WORK TO COMPLETE >>
Return all of the entries exactly as written.

INPUT >>
******************************
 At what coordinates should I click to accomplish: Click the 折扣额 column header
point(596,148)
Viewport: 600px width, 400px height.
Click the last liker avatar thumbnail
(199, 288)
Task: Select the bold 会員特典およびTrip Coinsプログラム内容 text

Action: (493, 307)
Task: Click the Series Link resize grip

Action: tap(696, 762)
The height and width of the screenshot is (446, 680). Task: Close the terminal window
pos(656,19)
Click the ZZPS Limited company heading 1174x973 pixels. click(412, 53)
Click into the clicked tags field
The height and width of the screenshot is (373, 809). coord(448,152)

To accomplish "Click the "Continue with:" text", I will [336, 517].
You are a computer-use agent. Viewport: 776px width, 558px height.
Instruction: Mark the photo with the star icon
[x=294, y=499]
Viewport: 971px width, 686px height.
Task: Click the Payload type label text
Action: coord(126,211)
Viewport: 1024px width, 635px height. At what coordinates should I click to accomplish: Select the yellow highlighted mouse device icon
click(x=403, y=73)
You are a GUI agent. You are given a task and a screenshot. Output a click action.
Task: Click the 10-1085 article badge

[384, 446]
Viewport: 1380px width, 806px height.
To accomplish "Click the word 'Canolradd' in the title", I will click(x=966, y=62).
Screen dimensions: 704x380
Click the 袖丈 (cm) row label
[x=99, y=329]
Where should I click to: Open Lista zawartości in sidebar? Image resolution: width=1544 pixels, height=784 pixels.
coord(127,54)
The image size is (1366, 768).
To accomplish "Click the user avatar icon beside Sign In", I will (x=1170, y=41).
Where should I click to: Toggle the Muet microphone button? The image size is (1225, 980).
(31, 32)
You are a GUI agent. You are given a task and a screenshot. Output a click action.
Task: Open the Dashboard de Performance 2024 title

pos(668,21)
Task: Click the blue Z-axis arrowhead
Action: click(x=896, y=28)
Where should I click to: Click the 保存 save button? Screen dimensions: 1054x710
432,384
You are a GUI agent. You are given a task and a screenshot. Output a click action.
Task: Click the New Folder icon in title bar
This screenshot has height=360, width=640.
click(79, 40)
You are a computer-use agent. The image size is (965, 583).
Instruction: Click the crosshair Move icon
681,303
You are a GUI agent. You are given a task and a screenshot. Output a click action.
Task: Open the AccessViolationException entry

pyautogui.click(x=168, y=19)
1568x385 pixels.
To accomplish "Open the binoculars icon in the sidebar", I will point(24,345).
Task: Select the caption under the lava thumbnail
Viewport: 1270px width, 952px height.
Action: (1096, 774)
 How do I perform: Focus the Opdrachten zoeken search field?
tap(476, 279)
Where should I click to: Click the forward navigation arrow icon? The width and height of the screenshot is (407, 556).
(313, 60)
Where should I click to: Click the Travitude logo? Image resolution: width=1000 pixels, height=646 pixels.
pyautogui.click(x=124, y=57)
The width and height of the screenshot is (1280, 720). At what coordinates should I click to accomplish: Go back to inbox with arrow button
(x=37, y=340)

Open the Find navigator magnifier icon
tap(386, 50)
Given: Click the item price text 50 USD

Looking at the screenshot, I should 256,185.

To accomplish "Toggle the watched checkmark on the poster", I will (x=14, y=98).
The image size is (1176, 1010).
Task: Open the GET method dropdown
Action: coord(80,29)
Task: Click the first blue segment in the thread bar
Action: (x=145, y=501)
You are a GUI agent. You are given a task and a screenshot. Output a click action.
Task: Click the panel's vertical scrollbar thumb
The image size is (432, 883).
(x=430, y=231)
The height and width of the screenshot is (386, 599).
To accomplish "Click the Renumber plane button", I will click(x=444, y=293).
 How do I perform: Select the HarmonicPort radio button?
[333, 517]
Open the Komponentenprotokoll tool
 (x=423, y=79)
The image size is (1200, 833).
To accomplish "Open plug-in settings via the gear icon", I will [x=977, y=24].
******************************
WORKED SOLUTION >>
 At what coordinates should I click to accomplish: Click the 折扣额 column header
point(596,148)
Viewport: 600px width, 400px height.
Click the last liker avatar thumbnail
(199, 288)
Task: Select the bold 会員特典およびTrip Coinsプログラム内容 text

Action: (493, 307)
Task: Click the Series Link resize grip

Action: tap(696, 762)
The height and width of the screenshot is (446, 680). Task: Close the terminal window
pos(656,19)
Click the ZZPS Limited company heading 1174x973 pixels. click(412, 53)
Click into the clicked tags field
The height and width of the screenshot is (373, 809). coord(448,152)

To accomplish "Click the "Continue with:" text", I will [336, 517].
You are a computer-use agent. Viewport: 776px width, 558px height.
Instruction: Mark the photo with the star icon
[x=294, y=499]
Viewport: 971px width, 686px height.
Task: Click the Payload type label text
Action: coord(126,211)
Viewport: 1024px width, 635px height. At what coordinates should I click to accomplish: Select the yellow highlighted mouse device icon
click(x=403, y=73)
You are a GUI agent. You are given a task and a screenshot. Output a click action.
Task: Click the 10-1085 article badge

[384, 446]
Viewport: 1380px width, 806px height.
To accomplish "Click the word 'Canolradd' in the title", I will click(x=966, y=62).
Screen dimensions: 704x380
Click the 袖丈 (cm) row label
[x=99, y=329]
Where should I click to: Open Lista zawartości in sidebar? Image resolution: width=1544 pixels, height=784 pixels.
coord(127,54)
The image size is (1366, 768).
To accomplish "Click the user avatar icon beside Sign In", I will (x=1170, y=41).
Where should I click to: Toggle the Muet microphone button? The image size is (1225, 980).
(31, 32)
You are a GUI agent. You are given a task and a screenshot. Output a click action.
Task: Open the Dashboard de Performance 2024 title

pos(668,21)
Task: Click the blue Z-axis arrowhead
Action: click(x=896, y=28)
Where should I click to: Click the 保存 save button? Screen dimensions: 1054x710
432,384
You are a GUI agent. You are given a task and a screenshot. Output a click action.
Task: Click the New Folder icon in title bar
This screenshot has height=360, width=640.
click(79, 40)
You are a computer-use agent. The image size is (965, 583).
Instruction: Click the crosshair Move icon
681,303
You are a GUI agent. You are given a task and a screenshot. Output a click action.
Task: Open the AccessViolationException entry

pyautogui.click(x=168, y=19)
1568x385 pixels.
To accomplish "Open the binoculars icon in the sidebar", I will point(24,345).
Task: Select the caption under the lava thumbnail
Viewport: 1270px width, 952px height.
Action: (1096, 774)
 How do I perform: Focus the Opdrachten zoeken search field?
tap(476, 279)
Where should I click to: Click the forward navigation arrow icon? The width and height of the screenshot is (407, 556).
(313, 60)
Where should I click to: Click the Travitude logo? Image resolution: width=1000 pixels, height=646 pixels.
pyautogui.click(x=124, y=57)
The width and height of the screenshot is (1280, 720). At what coordinates should I click to accomplish: Go back to inbox with arrow button
(x=37, y=340)

Open the Find navigator magnifier icon
tap(386, 50)
Given: Click the item price text 50 USD

Looking at the screenshot, I should 256,185.

To accomplish "Toggle the watched checkmark on the poster", I will (x=14, y=98).
The image size is (1176, 1010).
Task: Open the GET method dropdown
Action: coord(80,29)
Task: Click the first blue segment in the thread bar
Action: (x=145, y=501)
You are a GUI agent. You are given a task and a screenshot. Output a click action.
Task: Click the panel's vertical scrollbar thumb
The image size is (432, 883).
(x=430, y=231)
The height and width of the screenshot is (386, 599).
To accomplish "Click the Renumber plane button", I will click(x=444, y=293).
 How do I perform: Select the HarmonicPort radio button?
[333, 517]
Open the Komponentenprotokoll tool
 (x=423, y=79)
The image size is (1200, 833).
To accomplish "Open plug-in settings via the gear icon", I will [x=977, y=24].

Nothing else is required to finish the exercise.